BEGIN Records provided
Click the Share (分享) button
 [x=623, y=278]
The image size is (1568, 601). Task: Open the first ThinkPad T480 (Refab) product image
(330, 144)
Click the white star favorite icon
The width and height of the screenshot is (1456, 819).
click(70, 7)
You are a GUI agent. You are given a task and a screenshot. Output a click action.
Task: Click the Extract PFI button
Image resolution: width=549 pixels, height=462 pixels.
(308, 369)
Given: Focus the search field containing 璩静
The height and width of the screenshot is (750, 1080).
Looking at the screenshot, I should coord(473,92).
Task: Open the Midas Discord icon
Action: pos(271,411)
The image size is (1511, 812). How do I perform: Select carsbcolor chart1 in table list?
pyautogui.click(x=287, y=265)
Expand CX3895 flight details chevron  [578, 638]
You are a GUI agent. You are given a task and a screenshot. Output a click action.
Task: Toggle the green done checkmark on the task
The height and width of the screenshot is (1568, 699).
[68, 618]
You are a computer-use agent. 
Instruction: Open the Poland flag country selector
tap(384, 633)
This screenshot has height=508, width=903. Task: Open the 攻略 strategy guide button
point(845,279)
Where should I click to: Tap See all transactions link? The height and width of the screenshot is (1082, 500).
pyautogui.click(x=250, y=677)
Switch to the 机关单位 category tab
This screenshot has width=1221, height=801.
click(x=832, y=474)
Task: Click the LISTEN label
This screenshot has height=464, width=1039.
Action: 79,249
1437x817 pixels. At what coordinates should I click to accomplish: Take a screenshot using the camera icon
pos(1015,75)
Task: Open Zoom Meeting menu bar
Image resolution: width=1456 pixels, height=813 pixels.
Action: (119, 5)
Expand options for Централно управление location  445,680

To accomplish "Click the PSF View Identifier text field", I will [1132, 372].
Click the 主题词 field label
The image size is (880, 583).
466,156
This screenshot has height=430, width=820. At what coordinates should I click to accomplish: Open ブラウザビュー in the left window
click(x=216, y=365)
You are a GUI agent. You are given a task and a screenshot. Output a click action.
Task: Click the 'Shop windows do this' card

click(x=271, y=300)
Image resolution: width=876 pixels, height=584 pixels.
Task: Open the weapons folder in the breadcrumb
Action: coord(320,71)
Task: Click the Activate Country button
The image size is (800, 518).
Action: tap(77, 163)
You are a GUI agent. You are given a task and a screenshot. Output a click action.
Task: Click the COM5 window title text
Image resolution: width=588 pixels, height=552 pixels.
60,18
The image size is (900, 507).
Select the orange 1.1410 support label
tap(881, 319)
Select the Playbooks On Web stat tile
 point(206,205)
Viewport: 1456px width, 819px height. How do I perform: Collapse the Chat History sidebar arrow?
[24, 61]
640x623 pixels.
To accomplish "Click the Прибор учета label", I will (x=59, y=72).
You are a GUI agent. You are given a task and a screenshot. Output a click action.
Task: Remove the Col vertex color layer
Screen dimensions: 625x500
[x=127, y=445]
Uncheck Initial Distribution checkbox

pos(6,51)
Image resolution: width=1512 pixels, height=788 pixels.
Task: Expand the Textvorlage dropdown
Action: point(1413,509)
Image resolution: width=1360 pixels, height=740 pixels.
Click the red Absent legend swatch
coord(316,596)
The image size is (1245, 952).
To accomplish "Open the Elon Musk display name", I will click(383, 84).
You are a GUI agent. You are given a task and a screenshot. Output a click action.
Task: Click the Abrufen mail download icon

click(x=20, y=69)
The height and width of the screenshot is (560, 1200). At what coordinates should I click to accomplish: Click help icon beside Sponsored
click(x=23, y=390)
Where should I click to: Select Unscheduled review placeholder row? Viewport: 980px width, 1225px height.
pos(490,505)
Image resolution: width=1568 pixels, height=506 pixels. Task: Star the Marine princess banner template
END Records provided
→ Problem statement: For this exercise, write out all of the data exactly.

→ Result of the exercise:
Click the Share (分享) button
 [x=623, y=278]
The image size is (1568, 601). Task: Open the first ThinkPad T480 (Refab) product image
(330, 144)
Click the white star favorite icon
The width and height of the screenshot is (1456, 819).
click(70, 7)
You are a GUI agent. You are given a task and a screenshot. Output a click action.
Task: Click the Extract PFI button
Image resolution: width=549 pixels, height=462 pixels.
(308, 369)
Given: Focus the search field containing 璩静
The height and width of the screenshot is (750, 1080).
Looking at the screenshot, I should coord(473,92).
Task: Open the Midas Discord icon
Action: pos(271,411)
The image size is (1511, 812). How do I perform: Select carsbcolor chart1 in table list?
pyautogui.click(x=287, y=265)
Expand CX3895 flight details chevron  [578, 638]
You are a GUI agent. You are given a task and a screenshot. Output a click action.
Task: Toggle the green done checkmark on the task
The height and width of the screenshot is (1568, 699).
[68, 618]
You are a computer-use agent. 
Instruction: Open the Poland flag country selector
tap(384, 633)
This screenshot has height=508, width=903. Task: Open the 攻略 strategy guide button
point(845,279)
Where should I click to: Tap See all transactions link? The height and width of the screenshot is (1082, 500).
pyautogui.click(x=250, y=677)
Switch to the 机关单位 category tab
This screenshot has width=1221, height=801.
click(x=832, y=474)
Task: Click the LISTEN label
This screenshot has height=464, width=1039.
Action: 79,249
1437x817 pixels. At what coordinates should I click to accomplish: Take a screenshot using the camera icon
pos(1015,75)
Task: Open Zoom Meeting menu bar
Image resolution: width=1456 pixels, height=813 pixels.
Action: (119, 5)
Expand options for Централно управление location  445,680

To accomplish "Click the PSF View Identifier text field", I will [1132, 372].
Click the 主题词 field label
The image size is (880, 583).
466,156
This screenshot has height=430, width=820. At what coordinates should I click to accomplish: Open ブラウザビュー in the left window
click(x=216, y=365)
You are a GUI agent. You are given a task and a screenshot. Output a click action.
Task: Click the 'Shop windows do this' card

click(x=271, y=300)
Image resolution: width=876 pixels, height=584 pixels.
Task: Open the weapons folder in the breadcrumb
Action: coord(320,71)
Task: Click the Activate Country button
The image size is (800, 518).
Action: tap(77, 163)
You are a GUI agent. You are given a task and a screenshot. Output a click action.
Task: Click the COM5 window title text
Image resolution: width=588 pixels, height=552 pixels.
60,18
The image size is (900, 507).
Select the orange 1.1410 support label
tap(881, 319)
Select the Playbooks On Web stat tile
 point(206,205)
Viewport: 1456px width, 819px height. How do I perform: Collapse the Chat History sidebar arrow?
[24, 61]
640x623 pixels.
To accomplish "Click the Прибор учета label", I will (x=59, y=72).
You are a GUI agent. You are given a task and a screenshot. Output a click action.
Task: Remove the Col vertex color layer
Screen dimensions: 625x500
[x=127, y=445]
Uncheck Initial Distribution checkbox

pos(6,51)
Image resolution: width=1512 pixels, height=788 pixels.
Task: Expand the Textvorlage dropdown
Action: point(1413,509)
Image resolution: width=1360 pixels, height=740 pixels.
Click the red Absent legend swatch
coord(316,596)
The image size is (1245, 952).
To accomplish "Open the Elon Musk display name", I will click(383, 84).
You are a GUI agent. You are given a task and a screenshot. Output a click action.
Task: Click the Abrufen mail download icon

click(x=20, y=69)
The height and width of the screenshot is (560, 1200). At what coordinates should I click to accomplish: Click help icon beside Sponsored
click(x=23, y=390)
Where should I click to: Select Unscheduled review placeholder row? Viewport: 980px width, 1225px height.
pos(490,505)
Image resolution: width=1568 pixels, height=506 pixels. Task: Star the Marine princess banner template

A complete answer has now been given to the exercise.